• Exercise directions: Find every line in the items below that contains the string "Switch", matching case exactly, and copy each of those lines in full.
══════
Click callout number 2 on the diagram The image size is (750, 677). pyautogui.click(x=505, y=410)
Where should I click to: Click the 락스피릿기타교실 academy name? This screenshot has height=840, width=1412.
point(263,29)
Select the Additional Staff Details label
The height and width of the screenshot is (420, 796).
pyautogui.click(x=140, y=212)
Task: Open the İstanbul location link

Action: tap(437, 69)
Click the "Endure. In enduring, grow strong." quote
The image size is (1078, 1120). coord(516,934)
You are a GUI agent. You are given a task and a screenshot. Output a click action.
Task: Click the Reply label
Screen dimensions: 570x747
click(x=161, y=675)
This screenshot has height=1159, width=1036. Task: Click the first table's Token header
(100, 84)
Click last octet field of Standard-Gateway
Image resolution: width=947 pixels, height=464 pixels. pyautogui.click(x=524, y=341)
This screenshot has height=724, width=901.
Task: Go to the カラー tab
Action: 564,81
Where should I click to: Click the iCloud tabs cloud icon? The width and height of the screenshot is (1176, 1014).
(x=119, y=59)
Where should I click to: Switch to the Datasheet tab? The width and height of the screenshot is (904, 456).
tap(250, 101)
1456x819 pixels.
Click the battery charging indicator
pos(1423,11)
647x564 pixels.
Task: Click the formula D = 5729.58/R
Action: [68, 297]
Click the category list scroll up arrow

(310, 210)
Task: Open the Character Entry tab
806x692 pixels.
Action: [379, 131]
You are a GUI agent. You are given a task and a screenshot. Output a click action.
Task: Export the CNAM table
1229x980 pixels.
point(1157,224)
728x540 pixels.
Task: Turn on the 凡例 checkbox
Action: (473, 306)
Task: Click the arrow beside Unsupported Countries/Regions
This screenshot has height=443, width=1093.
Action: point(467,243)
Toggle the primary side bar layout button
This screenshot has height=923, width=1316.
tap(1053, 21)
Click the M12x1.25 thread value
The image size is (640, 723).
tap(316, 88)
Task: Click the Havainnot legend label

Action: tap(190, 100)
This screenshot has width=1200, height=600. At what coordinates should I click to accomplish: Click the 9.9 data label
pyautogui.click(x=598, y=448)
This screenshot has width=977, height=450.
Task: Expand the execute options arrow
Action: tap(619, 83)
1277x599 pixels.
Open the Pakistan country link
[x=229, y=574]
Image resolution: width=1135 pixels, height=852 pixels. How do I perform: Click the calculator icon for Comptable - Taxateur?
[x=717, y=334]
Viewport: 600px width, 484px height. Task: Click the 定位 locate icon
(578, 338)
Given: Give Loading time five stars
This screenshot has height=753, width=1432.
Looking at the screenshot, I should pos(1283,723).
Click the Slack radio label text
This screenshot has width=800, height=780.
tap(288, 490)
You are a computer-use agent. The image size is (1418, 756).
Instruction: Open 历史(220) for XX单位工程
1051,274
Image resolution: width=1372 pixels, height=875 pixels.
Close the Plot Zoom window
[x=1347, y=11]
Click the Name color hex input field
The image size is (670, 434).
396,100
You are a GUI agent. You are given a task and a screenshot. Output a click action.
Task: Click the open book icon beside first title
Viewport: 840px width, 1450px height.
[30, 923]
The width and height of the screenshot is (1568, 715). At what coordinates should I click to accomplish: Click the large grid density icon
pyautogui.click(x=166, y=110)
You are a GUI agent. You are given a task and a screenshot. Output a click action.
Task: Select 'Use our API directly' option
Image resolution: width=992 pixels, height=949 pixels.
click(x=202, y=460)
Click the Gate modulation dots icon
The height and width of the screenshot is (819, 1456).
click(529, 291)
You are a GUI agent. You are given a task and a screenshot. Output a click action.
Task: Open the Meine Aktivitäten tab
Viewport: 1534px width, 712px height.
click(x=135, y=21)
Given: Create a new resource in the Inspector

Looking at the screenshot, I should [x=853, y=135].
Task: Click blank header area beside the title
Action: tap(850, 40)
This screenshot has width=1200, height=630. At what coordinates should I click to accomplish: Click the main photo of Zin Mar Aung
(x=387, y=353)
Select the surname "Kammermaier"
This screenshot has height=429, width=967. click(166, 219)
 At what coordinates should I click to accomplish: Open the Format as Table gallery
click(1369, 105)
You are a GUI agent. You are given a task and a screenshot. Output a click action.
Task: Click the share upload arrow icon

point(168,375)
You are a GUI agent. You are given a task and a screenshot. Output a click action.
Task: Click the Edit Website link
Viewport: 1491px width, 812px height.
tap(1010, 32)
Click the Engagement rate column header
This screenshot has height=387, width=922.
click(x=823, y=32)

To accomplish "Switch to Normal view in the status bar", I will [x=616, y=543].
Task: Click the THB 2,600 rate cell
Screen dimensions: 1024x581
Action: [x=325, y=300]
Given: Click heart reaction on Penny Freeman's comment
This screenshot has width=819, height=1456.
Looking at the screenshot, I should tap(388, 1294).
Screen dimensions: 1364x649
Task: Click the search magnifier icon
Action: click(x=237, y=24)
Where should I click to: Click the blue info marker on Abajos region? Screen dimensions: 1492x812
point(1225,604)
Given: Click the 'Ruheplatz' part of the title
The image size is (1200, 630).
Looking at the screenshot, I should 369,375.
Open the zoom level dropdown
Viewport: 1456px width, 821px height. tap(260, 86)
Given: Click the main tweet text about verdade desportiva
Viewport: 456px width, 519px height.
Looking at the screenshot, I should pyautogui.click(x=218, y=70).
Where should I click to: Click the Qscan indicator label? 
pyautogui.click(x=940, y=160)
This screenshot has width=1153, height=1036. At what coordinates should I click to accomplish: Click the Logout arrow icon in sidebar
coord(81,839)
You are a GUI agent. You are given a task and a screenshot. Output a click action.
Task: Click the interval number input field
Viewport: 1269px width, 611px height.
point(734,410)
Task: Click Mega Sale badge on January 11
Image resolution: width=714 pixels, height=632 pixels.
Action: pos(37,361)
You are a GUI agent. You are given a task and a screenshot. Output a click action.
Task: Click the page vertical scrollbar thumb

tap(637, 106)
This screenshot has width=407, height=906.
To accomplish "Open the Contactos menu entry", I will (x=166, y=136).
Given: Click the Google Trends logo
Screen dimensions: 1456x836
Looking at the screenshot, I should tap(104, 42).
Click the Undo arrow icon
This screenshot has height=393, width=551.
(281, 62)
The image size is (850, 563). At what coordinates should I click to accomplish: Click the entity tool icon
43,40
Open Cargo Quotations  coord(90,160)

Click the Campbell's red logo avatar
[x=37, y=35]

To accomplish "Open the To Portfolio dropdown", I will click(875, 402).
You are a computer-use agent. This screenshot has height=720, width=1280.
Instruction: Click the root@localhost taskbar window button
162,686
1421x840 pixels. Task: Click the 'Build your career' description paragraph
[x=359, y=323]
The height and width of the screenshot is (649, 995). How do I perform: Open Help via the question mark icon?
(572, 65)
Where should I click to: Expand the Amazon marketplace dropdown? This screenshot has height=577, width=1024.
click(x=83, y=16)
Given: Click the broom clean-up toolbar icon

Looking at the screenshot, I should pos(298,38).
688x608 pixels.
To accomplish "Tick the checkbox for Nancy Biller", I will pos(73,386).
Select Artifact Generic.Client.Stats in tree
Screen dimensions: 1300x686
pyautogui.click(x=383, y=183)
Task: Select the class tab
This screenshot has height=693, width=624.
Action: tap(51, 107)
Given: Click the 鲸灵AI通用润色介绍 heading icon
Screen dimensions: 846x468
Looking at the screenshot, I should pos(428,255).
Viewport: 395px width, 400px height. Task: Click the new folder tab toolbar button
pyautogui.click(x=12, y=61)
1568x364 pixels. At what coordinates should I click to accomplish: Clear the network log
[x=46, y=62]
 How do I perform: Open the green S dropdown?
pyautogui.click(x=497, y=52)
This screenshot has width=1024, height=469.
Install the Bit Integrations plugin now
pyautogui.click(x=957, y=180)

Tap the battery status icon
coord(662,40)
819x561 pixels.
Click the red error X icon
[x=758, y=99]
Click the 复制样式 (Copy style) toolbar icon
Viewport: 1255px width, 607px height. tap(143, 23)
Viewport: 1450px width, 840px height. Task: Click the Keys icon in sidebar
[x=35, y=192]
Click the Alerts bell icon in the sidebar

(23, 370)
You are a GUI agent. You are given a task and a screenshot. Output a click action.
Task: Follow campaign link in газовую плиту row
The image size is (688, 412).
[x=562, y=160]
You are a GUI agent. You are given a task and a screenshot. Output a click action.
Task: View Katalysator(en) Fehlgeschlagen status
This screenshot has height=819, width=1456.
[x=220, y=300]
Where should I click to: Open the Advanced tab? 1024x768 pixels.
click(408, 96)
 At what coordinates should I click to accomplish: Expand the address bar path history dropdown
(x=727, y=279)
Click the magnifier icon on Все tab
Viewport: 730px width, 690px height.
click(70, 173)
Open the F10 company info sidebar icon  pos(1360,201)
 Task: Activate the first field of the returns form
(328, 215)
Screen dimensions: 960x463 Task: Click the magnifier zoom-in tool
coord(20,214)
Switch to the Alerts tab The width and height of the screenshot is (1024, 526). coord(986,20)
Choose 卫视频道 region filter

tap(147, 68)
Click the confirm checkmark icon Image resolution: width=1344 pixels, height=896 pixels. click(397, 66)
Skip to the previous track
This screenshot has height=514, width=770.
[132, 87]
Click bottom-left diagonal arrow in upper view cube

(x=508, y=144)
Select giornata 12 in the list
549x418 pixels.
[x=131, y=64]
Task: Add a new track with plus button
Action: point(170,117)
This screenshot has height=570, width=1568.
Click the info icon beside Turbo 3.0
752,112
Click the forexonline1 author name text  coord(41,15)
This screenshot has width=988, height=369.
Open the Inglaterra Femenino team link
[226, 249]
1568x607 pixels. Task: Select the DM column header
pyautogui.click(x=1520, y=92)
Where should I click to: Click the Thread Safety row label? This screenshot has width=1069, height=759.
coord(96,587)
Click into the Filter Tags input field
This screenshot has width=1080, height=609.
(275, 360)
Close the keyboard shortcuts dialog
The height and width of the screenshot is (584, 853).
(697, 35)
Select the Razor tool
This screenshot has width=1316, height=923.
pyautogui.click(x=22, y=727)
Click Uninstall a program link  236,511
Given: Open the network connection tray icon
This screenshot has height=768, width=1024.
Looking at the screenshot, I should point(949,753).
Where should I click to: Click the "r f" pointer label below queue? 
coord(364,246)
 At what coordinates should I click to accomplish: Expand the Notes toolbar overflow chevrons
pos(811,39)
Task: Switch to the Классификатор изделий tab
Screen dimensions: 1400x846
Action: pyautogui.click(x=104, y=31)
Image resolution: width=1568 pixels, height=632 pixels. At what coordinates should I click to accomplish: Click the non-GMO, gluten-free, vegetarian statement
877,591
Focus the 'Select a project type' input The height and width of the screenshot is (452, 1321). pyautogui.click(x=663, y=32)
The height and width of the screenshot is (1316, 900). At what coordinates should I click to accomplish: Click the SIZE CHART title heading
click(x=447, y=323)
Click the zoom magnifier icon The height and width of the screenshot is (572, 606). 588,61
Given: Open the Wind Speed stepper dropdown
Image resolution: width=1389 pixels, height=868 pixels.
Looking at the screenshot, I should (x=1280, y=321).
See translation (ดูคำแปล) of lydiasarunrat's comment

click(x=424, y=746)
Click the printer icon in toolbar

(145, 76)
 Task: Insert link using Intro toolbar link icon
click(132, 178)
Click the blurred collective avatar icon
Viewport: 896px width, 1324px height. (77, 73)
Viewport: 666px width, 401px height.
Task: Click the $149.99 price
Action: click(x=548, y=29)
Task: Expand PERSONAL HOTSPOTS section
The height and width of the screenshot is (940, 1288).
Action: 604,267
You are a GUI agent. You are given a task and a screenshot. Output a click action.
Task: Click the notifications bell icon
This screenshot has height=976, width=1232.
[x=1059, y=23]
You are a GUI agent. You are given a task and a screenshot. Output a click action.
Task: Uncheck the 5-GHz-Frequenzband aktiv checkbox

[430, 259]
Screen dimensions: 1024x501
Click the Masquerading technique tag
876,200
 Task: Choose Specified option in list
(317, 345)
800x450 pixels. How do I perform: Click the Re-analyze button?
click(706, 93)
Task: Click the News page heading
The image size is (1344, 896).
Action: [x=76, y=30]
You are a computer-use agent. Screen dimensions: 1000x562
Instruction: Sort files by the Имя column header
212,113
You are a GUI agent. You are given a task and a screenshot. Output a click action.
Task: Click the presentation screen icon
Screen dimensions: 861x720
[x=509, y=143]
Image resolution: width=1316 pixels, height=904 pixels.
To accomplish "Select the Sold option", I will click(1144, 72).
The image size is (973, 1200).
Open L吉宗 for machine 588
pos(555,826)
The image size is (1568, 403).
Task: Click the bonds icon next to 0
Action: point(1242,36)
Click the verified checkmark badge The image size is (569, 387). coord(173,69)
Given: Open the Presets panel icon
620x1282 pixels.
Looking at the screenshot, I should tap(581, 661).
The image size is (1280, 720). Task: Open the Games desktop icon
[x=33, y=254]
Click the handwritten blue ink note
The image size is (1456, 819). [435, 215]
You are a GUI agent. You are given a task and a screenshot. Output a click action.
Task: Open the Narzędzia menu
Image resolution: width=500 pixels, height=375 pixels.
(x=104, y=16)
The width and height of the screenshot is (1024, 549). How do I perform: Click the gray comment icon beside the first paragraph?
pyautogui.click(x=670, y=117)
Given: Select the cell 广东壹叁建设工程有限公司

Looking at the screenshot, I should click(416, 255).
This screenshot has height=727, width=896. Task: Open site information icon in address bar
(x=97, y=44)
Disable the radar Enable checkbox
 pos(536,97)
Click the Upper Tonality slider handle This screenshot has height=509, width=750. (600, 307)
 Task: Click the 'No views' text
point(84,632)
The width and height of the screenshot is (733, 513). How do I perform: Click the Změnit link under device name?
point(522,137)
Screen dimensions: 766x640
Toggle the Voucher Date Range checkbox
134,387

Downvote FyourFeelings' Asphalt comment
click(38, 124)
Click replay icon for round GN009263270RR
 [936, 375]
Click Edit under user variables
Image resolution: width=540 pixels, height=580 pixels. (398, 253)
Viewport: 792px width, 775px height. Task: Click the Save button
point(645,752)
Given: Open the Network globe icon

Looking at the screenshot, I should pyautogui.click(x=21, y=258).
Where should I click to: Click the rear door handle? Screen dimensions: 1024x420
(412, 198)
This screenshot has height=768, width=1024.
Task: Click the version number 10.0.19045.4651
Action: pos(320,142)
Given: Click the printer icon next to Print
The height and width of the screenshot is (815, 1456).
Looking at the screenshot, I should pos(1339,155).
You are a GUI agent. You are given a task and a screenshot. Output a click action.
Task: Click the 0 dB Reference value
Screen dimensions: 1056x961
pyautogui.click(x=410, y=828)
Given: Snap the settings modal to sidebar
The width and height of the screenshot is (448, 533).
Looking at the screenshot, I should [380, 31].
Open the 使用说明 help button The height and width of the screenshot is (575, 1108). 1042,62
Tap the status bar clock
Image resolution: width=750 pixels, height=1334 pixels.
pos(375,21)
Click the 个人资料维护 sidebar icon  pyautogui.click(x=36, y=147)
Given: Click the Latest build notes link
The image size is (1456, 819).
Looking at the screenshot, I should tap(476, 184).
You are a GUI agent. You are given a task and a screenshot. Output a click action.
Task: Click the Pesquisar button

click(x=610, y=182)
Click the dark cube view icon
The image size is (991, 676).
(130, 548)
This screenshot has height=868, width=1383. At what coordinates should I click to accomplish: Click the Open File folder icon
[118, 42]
══════
• Exercise output:
Where should I click to: Switch to the Datasheet tab? The width and height of the screenshot is (904, 456).
To accomplish "Switch to Normal view in the status bar", I will [x=616, y=543].
Switch to the Alerts tab The width and height of the screenshot is (1024, 526). coord(986,20)
Task: Switch to the Классификатор изделий tab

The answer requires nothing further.